The EPA just approved
another systemic pesticide, saying that it is needed because the pests have
become immune to previous poisons. This
is a losing game, as plant-eating pests can easily outbreed the poisons, while
their predators and bees cannot. Systemic
pesticides, which are distributed into every part of the plant through its
roots and stems, are particularly dangerous to bees, hummingbirds, and
predatory insects, which rely on nectar for fuel.
The smallest pests are inherently the hardest to control in a conventional yard or farm, yet they can be easily managed in a naturally managed landscape that makes their predators comfortable and lets them breed.
Such pests are not pestilential all the time; it is only when they infest and become a plague that they become a real problem.
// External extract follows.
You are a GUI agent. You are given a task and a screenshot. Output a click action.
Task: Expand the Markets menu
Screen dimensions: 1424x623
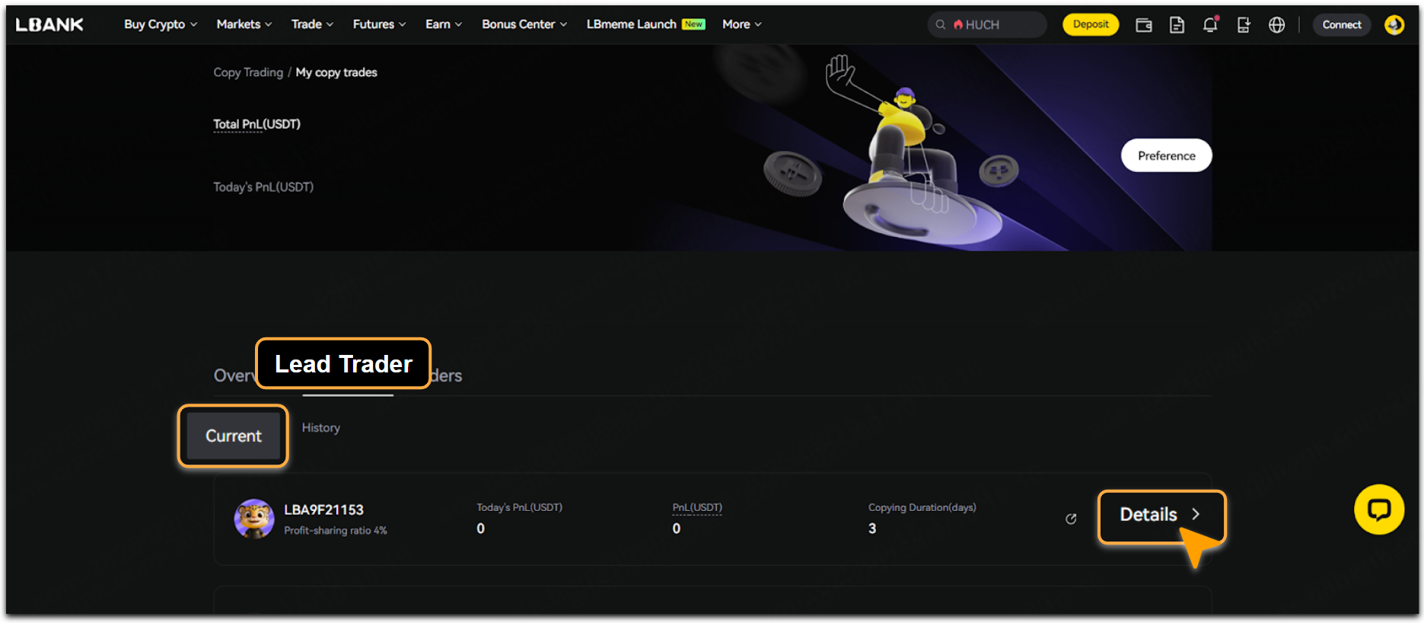(x=244, y=24)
If most plants that sprout in natural conditions were able to grow to maturity, they would be too small and crowded for the good of the rest of us. Herbivorous “pests” thin most of the plants as they grow, the smallest and weakest ones first.
An infestation of any pest is a feast for any predator that eats it. Given a chance to do their job, predators multiply as they feast, and the population of the pest crashes back to pre-infestation levels. In a natural landscape, any infestation is a temporary affair. When ladybugs and soldier beetles home in on aphids on roses, they don’t last long.
Nearly mature ladybug larvae on my mature corn, with grey aphids, one week after ladybugs mated there.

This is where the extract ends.